EXERCISE TASKS
[A] Which states would California be split into under the "Six Californias" initiative described in the blog post below? List them all.
[B] How would you say "This Draper is a bit of a mad man himself." in Spanish, as it appears in the blog post below?
[C] Can you rewrite the paragraph of the blog post below that begins "The “Six Californias” initiative is the brainchild" as a short bulleted list that keeps its main facts?

Thursday, July 17, 2014

“State of Jefferson” Backers Remain Optimistic, While 6-Way Partition of California Heads for 2016 Ballot

The mixed results in three northern-California county ballot proposals on forming a “State of Jefferson” have not discouraged proponents of the idea—nor have its low chances of success even if majorities could be rallied.  Meanwhile, a more bizarre and ambitious plan to subdivide California into six separate states (discussed recently in this blog) has now gathered enough signatures to be put to voters in a state referendum in 2016.

The “Six Californias” initiative is the brainchild of the Silicon Valley venture-capitalist and sitcom actor Tim Draper, an enthusiastic Bitcoin investor and all-around eccentric cocky billionaire, who wants to divide the Golden State into the separate states of Jefferson, North California, Central California, West California, South California (that idea has its own grassroots movement, as discussed in this blog), and a—knock on wood—libertarian utopia in the State of Silicon Valley.  This week, his allegedly bipartisan group of backers revealed that more than the required 807,615 signatures—out of a promised eventual total of 1.3 million—have been collected and delivered to the state legislature in Sacramento, which enables the partition plan to be put to voters on the 2016 state ballot.

This Draper is a bit of a mad man himself.

DATA LISTING
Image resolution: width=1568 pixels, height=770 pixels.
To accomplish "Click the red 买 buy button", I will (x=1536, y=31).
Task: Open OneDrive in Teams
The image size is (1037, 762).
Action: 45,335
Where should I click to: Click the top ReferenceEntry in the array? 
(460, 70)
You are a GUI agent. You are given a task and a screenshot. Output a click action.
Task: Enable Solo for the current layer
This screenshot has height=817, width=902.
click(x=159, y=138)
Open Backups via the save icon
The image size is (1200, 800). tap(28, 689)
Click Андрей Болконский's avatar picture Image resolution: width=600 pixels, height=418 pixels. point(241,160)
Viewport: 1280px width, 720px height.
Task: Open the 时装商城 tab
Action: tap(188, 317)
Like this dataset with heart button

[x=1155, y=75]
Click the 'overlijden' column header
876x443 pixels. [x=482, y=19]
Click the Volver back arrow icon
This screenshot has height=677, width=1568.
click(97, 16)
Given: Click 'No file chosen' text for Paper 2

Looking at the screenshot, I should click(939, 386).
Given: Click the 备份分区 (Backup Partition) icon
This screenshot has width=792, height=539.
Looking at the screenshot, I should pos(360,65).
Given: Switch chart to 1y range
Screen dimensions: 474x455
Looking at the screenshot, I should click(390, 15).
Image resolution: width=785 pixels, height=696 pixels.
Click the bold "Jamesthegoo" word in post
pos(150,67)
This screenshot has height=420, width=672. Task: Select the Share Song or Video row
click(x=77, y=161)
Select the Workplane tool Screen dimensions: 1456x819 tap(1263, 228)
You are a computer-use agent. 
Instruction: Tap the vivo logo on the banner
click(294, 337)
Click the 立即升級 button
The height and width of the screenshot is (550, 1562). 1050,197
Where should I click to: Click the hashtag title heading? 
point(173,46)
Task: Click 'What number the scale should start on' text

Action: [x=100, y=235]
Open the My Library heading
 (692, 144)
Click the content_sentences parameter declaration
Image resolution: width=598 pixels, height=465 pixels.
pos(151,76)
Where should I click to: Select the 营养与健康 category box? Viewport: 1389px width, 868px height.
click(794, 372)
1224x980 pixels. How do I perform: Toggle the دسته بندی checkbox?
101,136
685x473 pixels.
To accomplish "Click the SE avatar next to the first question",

SOLUTION LIST
[A]
Jefferson
North California
Central California
West California
South California
Silicon Valley

[B] Este Draper también está un poco loco.

[C]
- The "Six Californias" initiative was conceived by Tim Draper, a Silicon Valley venture capitalist, sitcom actor, Bitcoin investor and billionaire.
- It would divide California into six states: Jefferson, North California, Central California, West California, South California and Silicon Valley.
- This week, his backers announced that more than the required 807,615 signatures had been collected and delivered to the state legislature in Sacramento. They have promised an eventual total of 1.3 million.
- This allows the plan to be put to voters on the 2016 state ballot.